[<prev] [next>] [<thread-prev] [thread-next>] [day] [month] [year] [list]
Message-ID: <CAKgT0Uf6YrDtvEfL02-P7A3Q_V32MWZ-tV7B=xtkY0ZzxEo9yg@mail.gmail.com>
Date: Fri, 3 Sep 2021 09:46:51 -0700
From: Alexander Duyck <alexander.duyck@...il.com>
To: Willem de Bruijn <willemdebruijn.kernel@...il.com>
Cc: Netdev <netdev@...r.kernel.org>,
David Miller <davem@...emloft.net>,
Jakub Kicinski <kuba@...nel.org>,
Ido Schimmel <idosch@...sch.org>,
chouhan.shreyansh630@...il.com
Subject: Re: [PATCH net] ip_gre: validate csum_start only if CHECKSUM_PARTIAL
On Thu, Sep 2, 2021 at 7:41 PM Willem de Bruijn
<willemdebruijn.kernel@...il.com> wrote:
>
> On Thu, Sep 2, 2021 at 10:01 PM Alexander Duyck
> <alexander.duyck@...il.com> wrote:
> >
> > On Thu, Sep 2, 2021 at 2:45 PM Willem de Bruijn
> > <willemdebruijn.kernel@...il.com> wrote:
> > >
> > > On Thu, Sep 2, 2021 at 5:17 PM Alexander Duyck
> > > <alexander.duyck@...il.com> wrote:
> > > >
> > > > On Thu, Sep 2, 2021 at 1:30 PM Willem de Bruijn
> > > > <willemdebruijn.kernel@...il.com> wrote:
> > > > >
> > > > > On Thu, Sep 2, 2021 at 4:25 PM Alexander Duyck
> > > > > <alexander.duyck@...il.com> wrote:
> > > > > >
> > > > > > On Thu, Sep 2, 2021 at 12:38 PM Willem de Bruijn
> > > > > > <willemdebruijn.kernel@...il.com> wrote:
> > > > > > >
> > > > > > > From: Willem de Bruijn <willemb@...gle.com>
> > > > > > >
> > > > > > > Only test integrity of csum_start if checksum offload is configured.
> > > > > > >
> > > > > > > With checksum offload and GRE tunnel checksum, gre_build_header will
> > > > > > > cheaply build the GRE checksum using local checksum offload. This
> > > > > > > depends on inner packet csum offload, and thus that csum_start points
> > > > > > > behind GRE. But validate this condition only with checksum offload.
> > > > > > >
> > > > > > > Link: https://lore.kernel.org/netdev/YS+h%2FtqCJJiQei+W@shredder/
> > > > > > > Fixes: 1d011c4803c7 ("ip_gre: add validation for csum_start")

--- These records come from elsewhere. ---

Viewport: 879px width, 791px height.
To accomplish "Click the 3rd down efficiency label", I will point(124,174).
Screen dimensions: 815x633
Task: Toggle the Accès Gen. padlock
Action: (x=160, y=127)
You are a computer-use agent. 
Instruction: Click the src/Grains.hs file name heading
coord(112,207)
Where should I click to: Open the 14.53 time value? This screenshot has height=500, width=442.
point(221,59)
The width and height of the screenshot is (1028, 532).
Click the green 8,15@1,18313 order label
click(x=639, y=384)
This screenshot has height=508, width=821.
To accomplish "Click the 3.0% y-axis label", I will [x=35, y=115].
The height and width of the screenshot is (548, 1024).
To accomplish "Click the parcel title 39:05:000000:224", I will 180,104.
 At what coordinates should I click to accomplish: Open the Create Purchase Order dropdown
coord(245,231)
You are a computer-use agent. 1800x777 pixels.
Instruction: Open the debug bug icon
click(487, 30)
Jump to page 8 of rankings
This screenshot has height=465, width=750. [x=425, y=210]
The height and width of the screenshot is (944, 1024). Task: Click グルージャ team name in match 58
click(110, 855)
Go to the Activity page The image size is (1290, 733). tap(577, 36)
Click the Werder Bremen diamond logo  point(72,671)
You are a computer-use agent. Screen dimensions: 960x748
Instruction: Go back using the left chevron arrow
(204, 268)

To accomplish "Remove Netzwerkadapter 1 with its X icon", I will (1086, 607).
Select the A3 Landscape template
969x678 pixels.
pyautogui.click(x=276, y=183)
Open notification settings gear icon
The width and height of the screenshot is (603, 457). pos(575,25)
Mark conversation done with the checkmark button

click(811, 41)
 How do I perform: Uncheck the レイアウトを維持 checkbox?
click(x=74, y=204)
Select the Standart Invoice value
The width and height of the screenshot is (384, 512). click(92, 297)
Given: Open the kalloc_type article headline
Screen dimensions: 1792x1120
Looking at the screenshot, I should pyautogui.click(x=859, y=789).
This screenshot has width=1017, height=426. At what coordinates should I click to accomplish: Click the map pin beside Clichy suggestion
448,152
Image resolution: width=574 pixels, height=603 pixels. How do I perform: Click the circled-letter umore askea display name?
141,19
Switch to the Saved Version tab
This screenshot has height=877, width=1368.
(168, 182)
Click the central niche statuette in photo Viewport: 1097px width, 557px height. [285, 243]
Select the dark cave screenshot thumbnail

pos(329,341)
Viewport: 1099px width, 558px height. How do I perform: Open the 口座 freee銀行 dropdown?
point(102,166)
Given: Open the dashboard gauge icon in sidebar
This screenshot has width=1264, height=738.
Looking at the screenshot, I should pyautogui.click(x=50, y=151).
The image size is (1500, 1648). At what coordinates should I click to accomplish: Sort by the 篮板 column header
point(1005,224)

> > > > > > > Signed-off-by: Willem de Bruijn <willemb@...gle.com>
> > > > > > > ---
> > > > > > > net/ipv4/ip_gre.c | 5 ++++-
> > > > > > > 1 file changed, 4 insertions(+), 1 deletion(-)
> > > > > > >
> > > > > > > diff --git a/net/ipv4/ip_gre.c b/net/ipv4/ip_gre.c
> > > > > > > index 177d26d8fb9c..09311992a617 100644
> > > > > > > --- a/net/ipv4/ip_gre.c
> > > > > > > +++ b/net/ipv4/ip_gre.c
> > > > > > > @@ -473,8 +473,11 @@ static void __gre_xmit(struct sk_buff *skb, struct net_device *dev,
> > > > > > >
> > > > > > > static int gre_handle_offloads(struct sk_buff *skb, bool csum)
> > > > > > > {
> > > > > > > - if (csum && skb_checksum_start(skb) < skb->data)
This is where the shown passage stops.